::: Raw data :::

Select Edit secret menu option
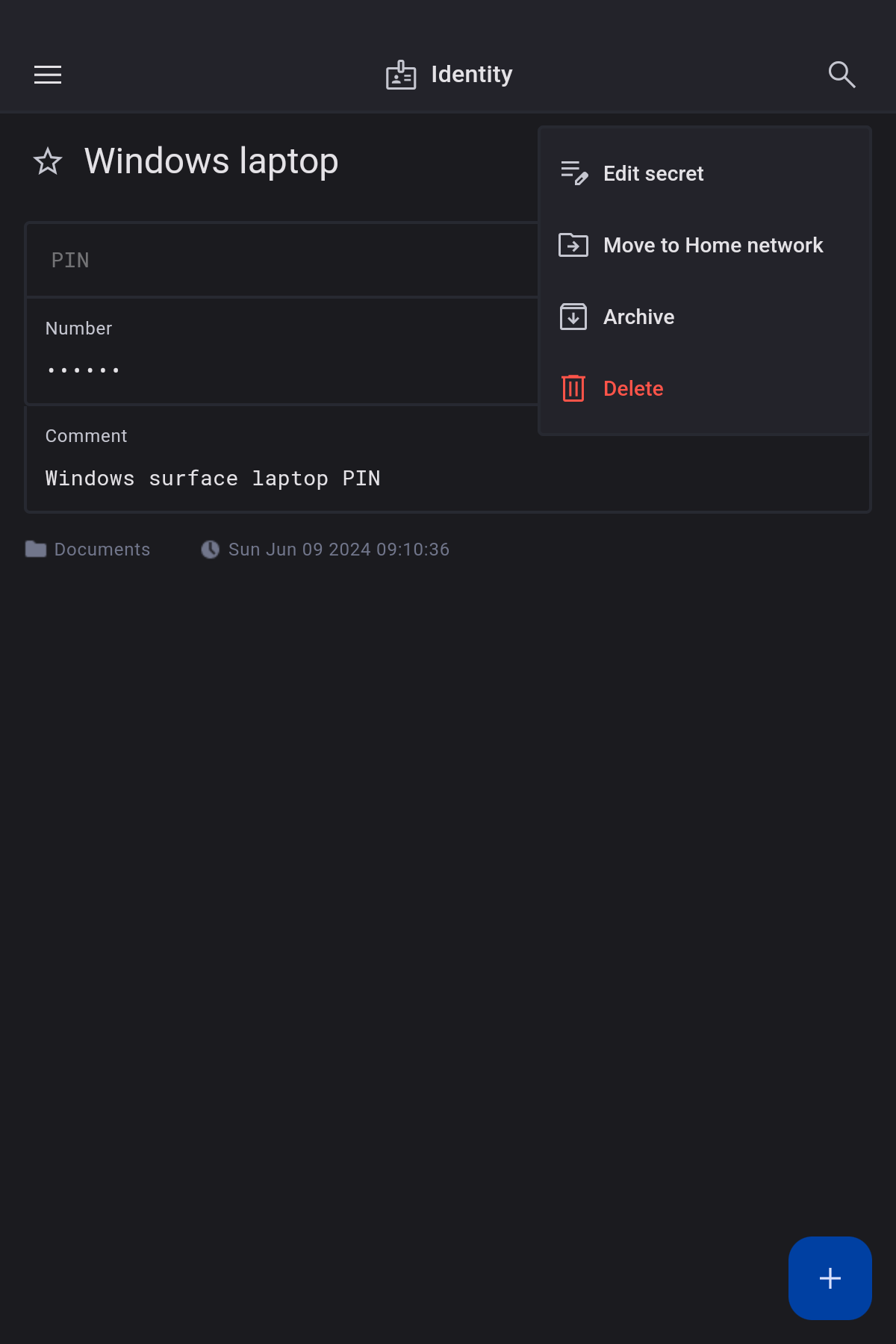This screenshot has height=1344, width=896. (653, 174)
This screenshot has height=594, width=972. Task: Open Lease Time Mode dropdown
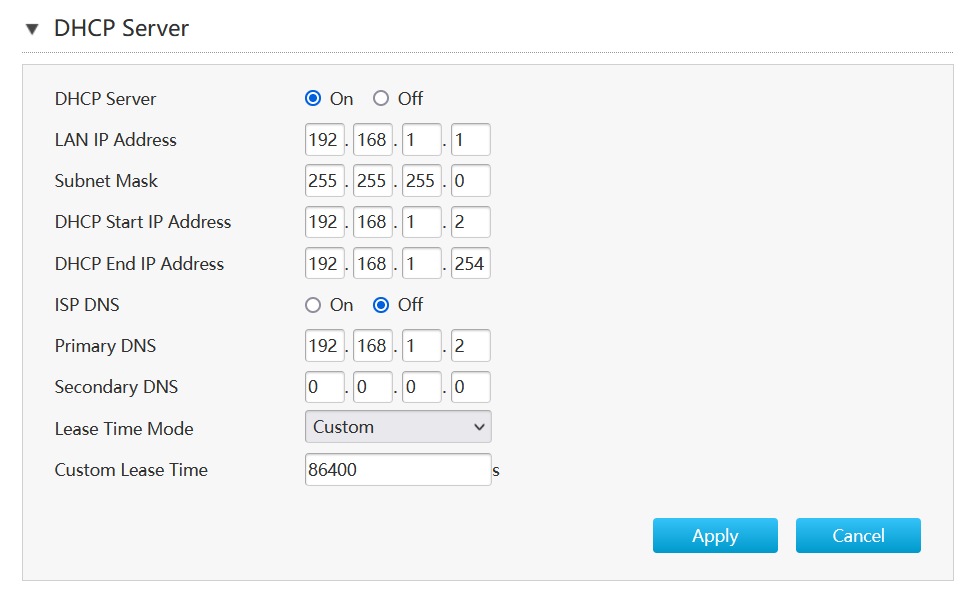tap(398, 427)
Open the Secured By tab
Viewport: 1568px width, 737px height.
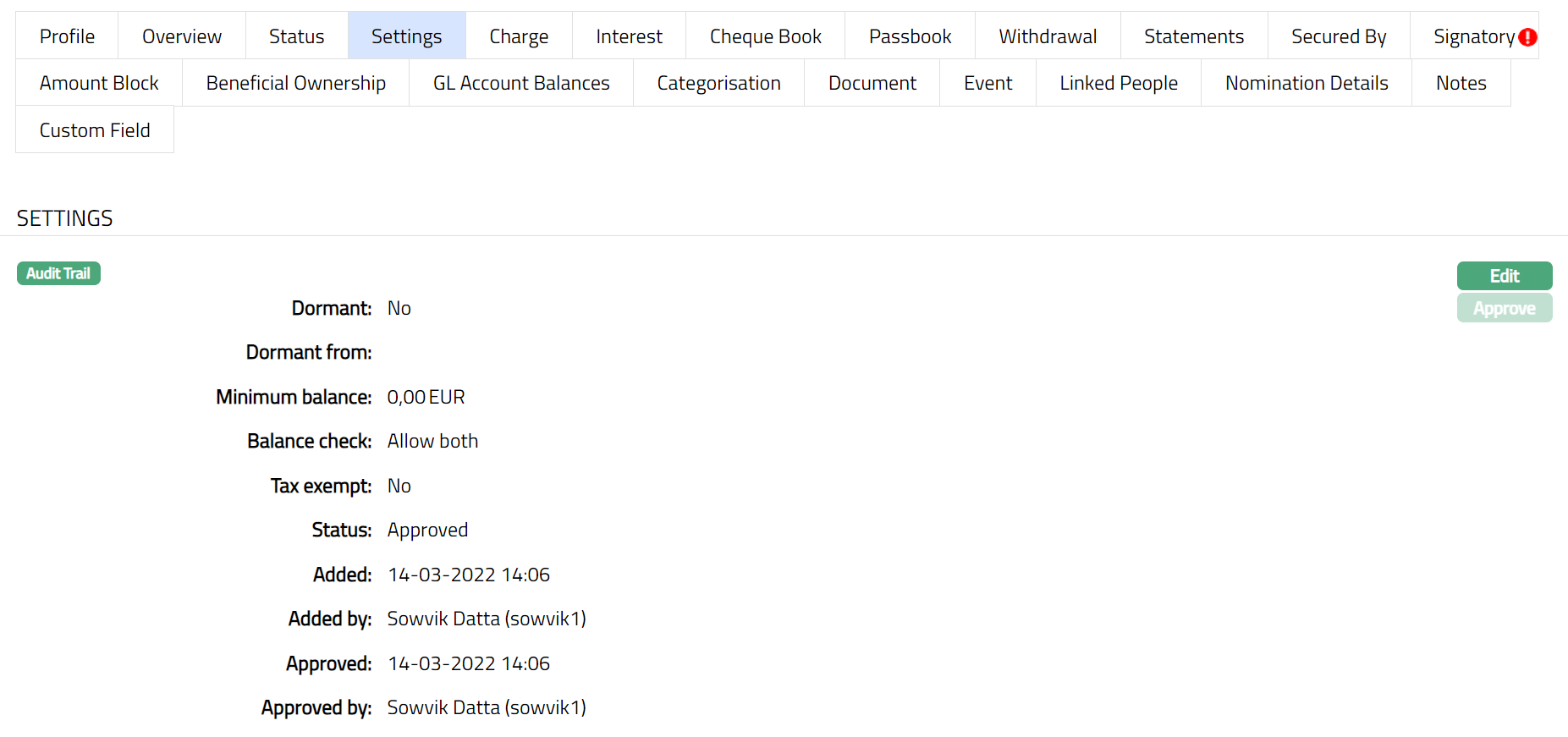click(1338, 36)
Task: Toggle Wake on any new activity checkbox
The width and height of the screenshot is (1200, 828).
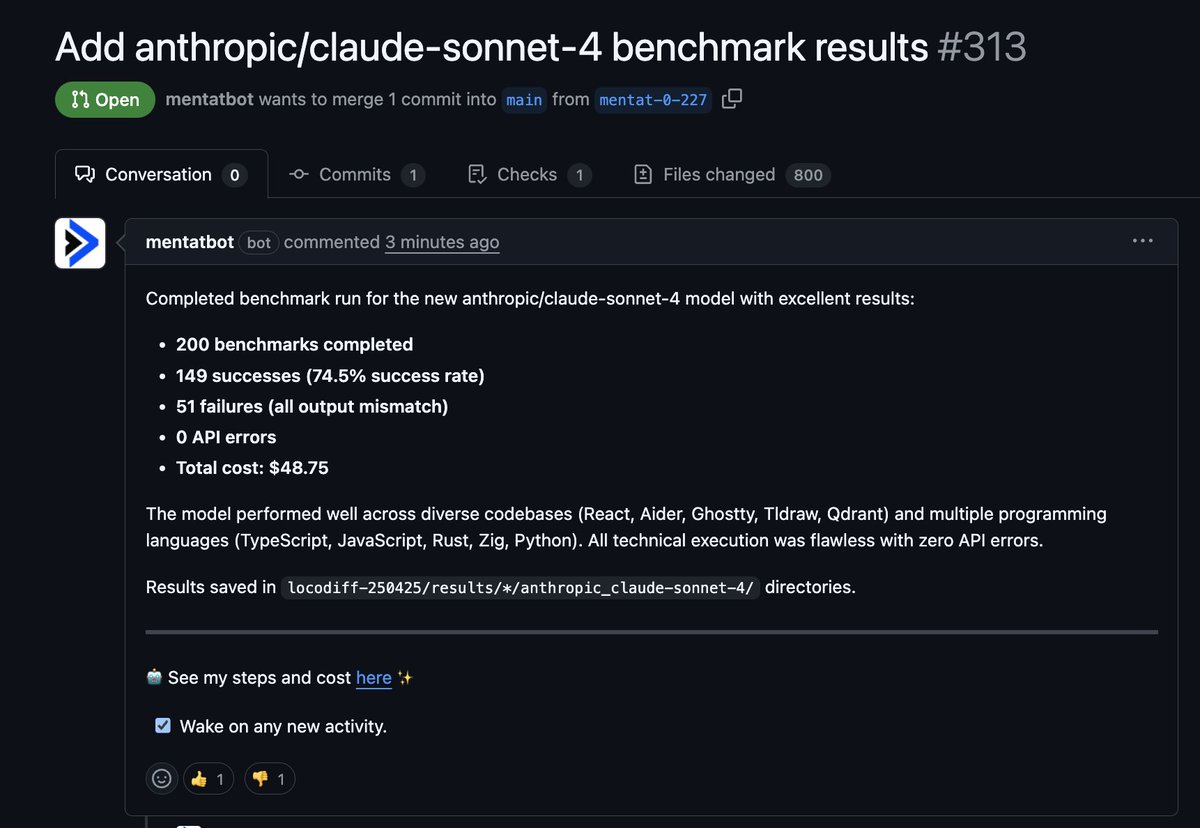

:::

Please output the lines from the line that contains "Open the Secured By tab" through the end of the records, both ends included, exactly and with no pictures.

» Solution for this problem
Open the Secured By tab
Viewport: 1568px width, 737px height.
click(1338, 36)
Task: Toggle Wake on any new activity checkbox
The width and height of the screenshot is (1200, 828).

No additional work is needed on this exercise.